Mazda has taken a risk under the hood of the CX-9. The only choice is a 2.5-liter turbocharged four-cylinder engine linked to a six-speed automatic. Mazda’s auto-box is one of the best in the business for smoothness and the ability to always pick the right gear the first time, but a 2.5-liter in a vehicle this size is a bold move.
The engine makes 227 horsepower with a big 310 lb-ft of torque, which is about 50 more than the Chevy Traverse.
However, the Mazda CX-9 is slower than the Traverse. It’s nearly a second off from 0 to 60 mph, but it feels powerful enough on the road. It’s quick to kick down and go. Plus if you roll the window down, you can hear those wonderful turbo noises.
The CX-9 gets big cabin upgrades over the last model. Mazda has long been known for vehicles that trade some sound deadening for weight loss. They’re more nimble but noisy. That’s gone here, and it’s a very quiet ride inside.

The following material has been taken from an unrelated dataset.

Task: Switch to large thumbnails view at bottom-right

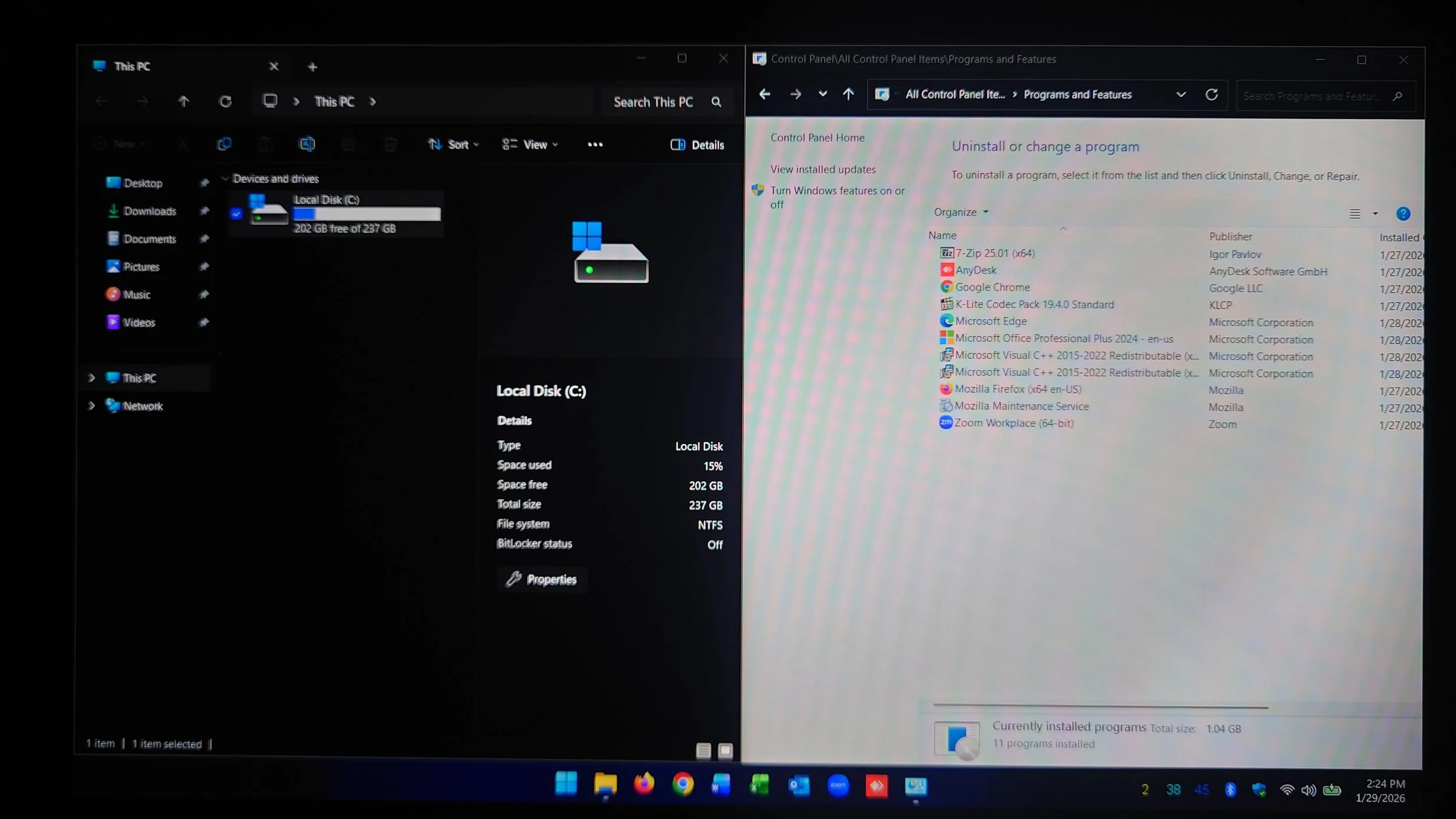Action: point(725,751)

Mazda also upgraded cabin materials, and this cabin feels very premium for the class, especially in Signature trim.
But this is a smaller SUV than the Traverse. So that means if you want to take seven people with you, at least three of them had better be small. It lacks legroom and headroom in the third row. If space is the deciding priority, the Traverse wins hands down.
Mazda CX-9 vs Chevrolet Traverse: Infotainment Systems
Both of these use excellent infotainment systems. The CX-9 gets Mazda’s intuitive system that uses a 7.0-inch (on base models) or 8.0-inch screen. It’s fast and straightforward to use and takes full advantage of the rotary controller mounted in the center console.

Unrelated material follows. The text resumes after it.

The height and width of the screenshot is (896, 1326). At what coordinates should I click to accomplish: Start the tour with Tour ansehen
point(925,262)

The Traverse also uses a 7.0- or 8.0-inch screen, depending on trim. Unlike Mazda’s, which protrudes from the dash, Chevy’s screen is in the center stack and can actually open up to add an extra storage space (complete with USB). It uses the last-generation version of Chevrolet’s MyLink software, but it is still easy to use. The Traverse comes with Apple CarPlay and Android Auto standard, while Mazda doesn’t offer these features any more.
How’s the Drive?
On the road, the Chevrolet Traverse rides comfortably and handles easy curves well. If the roads get twisty though, the Traverse’s size shows through and it rolls heavily. It’s not going to be fun on a back road. Hit a large dip or bump on the highway and it will still make an exaggerated up and down motion every time.
In contrast, the Mazda CX-9 feels more buttoned-down than some large sedans. The same big dips are absorbed by the suspension, and you won’t find yourself waiting for it to settle. Same goes on back roads, where the CX-9 isn’t quite a sports car, but still feels very capable and perfectly happy to be tossed around.

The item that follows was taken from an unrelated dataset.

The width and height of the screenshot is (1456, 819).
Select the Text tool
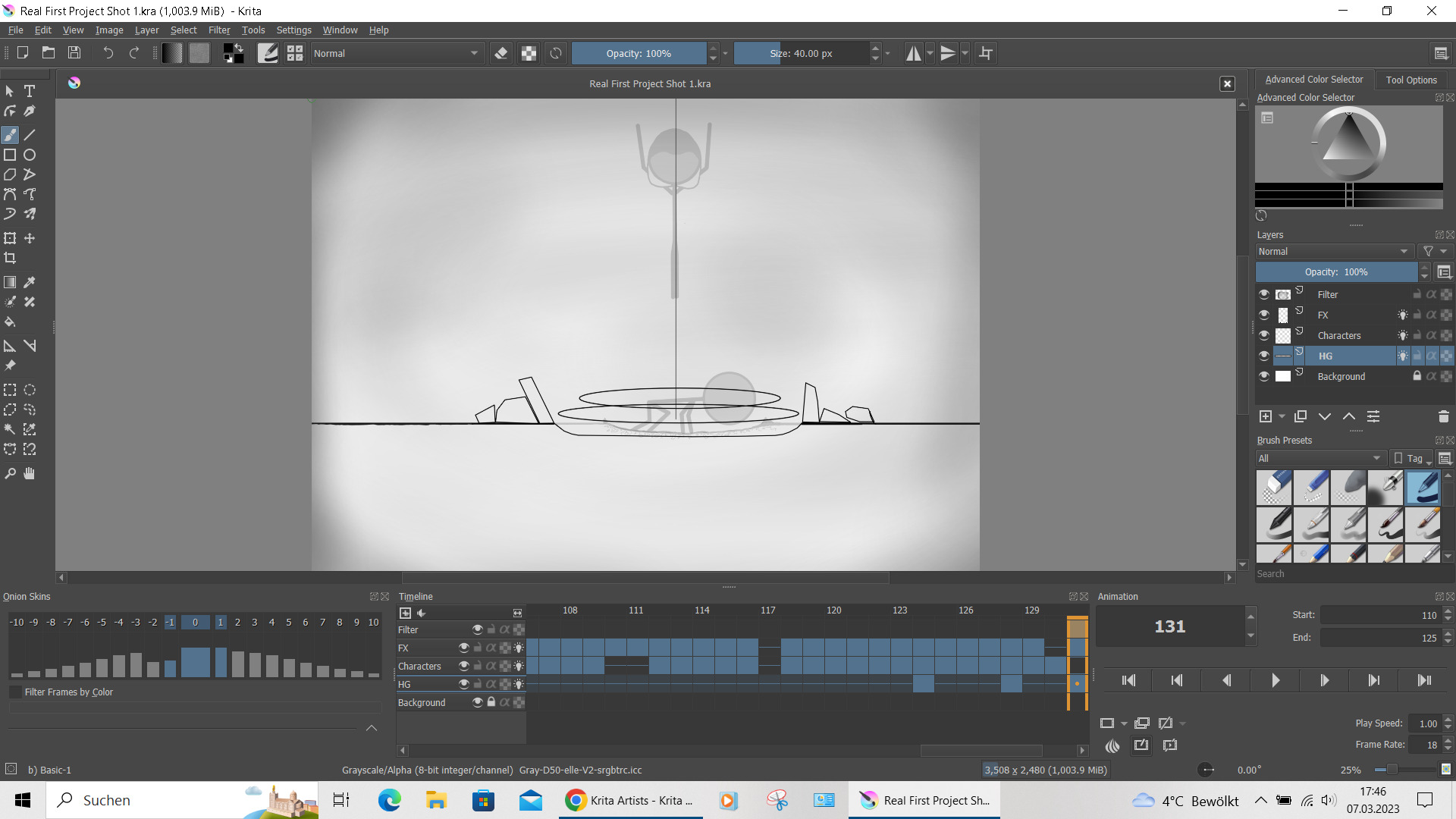click(x=30, y=91)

When it comes to active safety, the CX-9 gives more features on lower trims. The base CX-9 has blind-spot monitoring, rear cross-traffic alerts and low-speed emergency-braking assist. Touring adds lane keeping and lane-departure warnings, with Grand Touring and Signature offering radar cruise control.
On the Traverse, blind-spot alerts and cross-traffic warnings are only an option starting with LT. They aren’t available on L or LS. Forward-collision alert and lane-keeping assist are only on Premier and above. Collision-avoidance braking is only on High Country trims. The Traverse does offer a rear camera mirror system on LT leather and above that uses a high-definition camera with a screen in the rear view mirror that lets you see much more of what’s behind you.
Mazda CX-9 vs Chevrolet Traverse: The Verdict
Mazda set out to make a midsize crossover that was fun to drive, and they’ve accomplished that. They’ve also given it great looks, a premium interior and loads of modern safety features even on lower trims.
Chevrolet’s target with the Traverse was keeping passengers comfortable and connected. They’ve hit that target as well.
If you want to drive, then you’ll want the CX-9. However, if maximum passenger and cargo space, along with the most USB ports, are priorities, then the Chevrolet Traverse is your winner here.